*WORK REQUIRED*.
Report every line of the records beneath this task that holds the string "computer".

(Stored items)
• • • •

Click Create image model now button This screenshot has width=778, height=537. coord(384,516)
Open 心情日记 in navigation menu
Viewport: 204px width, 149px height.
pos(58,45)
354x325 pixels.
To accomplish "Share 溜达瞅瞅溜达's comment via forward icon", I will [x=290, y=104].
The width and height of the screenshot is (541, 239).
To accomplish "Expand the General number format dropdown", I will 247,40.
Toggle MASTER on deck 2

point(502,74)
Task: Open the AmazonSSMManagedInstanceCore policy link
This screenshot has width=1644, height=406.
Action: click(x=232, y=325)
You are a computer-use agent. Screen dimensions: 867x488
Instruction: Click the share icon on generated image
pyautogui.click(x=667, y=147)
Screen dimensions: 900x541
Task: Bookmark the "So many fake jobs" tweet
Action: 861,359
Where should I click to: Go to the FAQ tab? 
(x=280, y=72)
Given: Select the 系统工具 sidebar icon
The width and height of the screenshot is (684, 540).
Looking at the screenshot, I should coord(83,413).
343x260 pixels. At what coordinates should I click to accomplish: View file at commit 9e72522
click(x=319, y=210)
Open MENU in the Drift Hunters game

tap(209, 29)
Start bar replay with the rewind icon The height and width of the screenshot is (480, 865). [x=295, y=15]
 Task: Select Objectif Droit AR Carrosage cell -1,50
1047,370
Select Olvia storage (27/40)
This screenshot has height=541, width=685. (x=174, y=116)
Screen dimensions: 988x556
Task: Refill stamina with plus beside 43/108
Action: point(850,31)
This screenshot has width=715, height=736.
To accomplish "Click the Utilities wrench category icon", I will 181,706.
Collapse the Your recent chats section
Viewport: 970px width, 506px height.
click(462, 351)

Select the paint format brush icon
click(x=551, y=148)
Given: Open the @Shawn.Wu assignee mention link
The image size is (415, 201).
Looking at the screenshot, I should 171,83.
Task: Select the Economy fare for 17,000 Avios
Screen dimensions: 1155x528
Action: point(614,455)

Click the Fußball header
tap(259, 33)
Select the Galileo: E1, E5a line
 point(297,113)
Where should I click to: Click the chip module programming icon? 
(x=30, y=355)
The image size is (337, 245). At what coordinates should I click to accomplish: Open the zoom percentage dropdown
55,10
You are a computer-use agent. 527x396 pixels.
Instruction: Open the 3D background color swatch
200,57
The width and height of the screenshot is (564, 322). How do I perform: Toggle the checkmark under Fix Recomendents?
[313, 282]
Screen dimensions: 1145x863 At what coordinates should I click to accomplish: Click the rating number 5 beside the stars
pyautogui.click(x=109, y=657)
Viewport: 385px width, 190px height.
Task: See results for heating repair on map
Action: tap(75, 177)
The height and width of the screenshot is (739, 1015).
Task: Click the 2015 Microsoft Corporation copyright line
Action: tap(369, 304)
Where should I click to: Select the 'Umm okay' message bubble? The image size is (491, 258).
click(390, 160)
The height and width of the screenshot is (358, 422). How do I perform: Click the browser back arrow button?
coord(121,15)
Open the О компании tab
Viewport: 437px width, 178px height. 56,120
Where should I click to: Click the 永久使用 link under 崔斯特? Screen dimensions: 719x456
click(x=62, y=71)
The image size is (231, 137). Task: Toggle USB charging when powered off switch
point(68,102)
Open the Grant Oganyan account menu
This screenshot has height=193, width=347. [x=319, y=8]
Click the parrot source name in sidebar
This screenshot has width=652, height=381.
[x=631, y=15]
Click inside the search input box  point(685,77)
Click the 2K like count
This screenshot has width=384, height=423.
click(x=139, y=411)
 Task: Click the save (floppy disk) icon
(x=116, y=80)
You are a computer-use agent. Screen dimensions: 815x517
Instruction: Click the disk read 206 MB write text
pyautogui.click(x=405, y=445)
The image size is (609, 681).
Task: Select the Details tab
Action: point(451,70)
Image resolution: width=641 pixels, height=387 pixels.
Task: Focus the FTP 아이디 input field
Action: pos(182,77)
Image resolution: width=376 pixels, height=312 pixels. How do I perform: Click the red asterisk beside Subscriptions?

• • • •

*RESPONSE BOX*.
You are a computer-use agent. Screen dimensions: 867x488
You are a computer-use agent. 527x396 pixels.
You are a computer-use agent. Screen dimensions: 815x517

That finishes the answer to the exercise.